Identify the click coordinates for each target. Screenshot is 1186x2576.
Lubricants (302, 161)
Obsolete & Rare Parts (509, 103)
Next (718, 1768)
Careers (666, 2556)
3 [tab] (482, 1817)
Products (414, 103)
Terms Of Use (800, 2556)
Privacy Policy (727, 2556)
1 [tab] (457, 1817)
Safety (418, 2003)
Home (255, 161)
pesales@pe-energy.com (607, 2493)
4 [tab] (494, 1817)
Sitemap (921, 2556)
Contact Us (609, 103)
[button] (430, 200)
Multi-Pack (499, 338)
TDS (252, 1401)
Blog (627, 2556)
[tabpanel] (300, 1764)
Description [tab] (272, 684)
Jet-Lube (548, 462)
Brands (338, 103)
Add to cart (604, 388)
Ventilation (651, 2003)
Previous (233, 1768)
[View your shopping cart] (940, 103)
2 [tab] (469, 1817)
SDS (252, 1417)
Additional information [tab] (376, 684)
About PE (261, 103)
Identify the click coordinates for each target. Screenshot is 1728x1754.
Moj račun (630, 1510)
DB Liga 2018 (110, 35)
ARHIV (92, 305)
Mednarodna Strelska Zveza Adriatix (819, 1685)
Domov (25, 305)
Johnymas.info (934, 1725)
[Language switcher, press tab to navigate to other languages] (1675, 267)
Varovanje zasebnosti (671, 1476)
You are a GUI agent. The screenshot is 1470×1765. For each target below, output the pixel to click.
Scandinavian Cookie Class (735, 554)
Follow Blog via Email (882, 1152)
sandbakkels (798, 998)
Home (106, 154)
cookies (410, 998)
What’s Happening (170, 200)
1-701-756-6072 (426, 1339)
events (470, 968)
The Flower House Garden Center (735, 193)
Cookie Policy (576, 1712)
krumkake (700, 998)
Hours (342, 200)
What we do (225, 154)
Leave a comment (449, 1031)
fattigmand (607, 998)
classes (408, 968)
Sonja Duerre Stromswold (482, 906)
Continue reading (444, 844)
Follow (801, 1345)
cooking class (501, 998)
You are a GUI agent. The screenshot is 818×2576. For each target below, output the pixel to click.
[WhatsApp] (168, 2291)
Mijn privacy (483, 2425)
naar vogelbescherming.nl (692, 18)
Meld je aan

= = = = = = =

**To do**
Lines with "agent": return each one from the data above.

**Exercise output**
You are a GUI agent. The screenshot is 1470×1765. For each target below, output the pixel to click.
You are a GUI agent. The screenshot is 818×2576. For each target below, output the pixel to click.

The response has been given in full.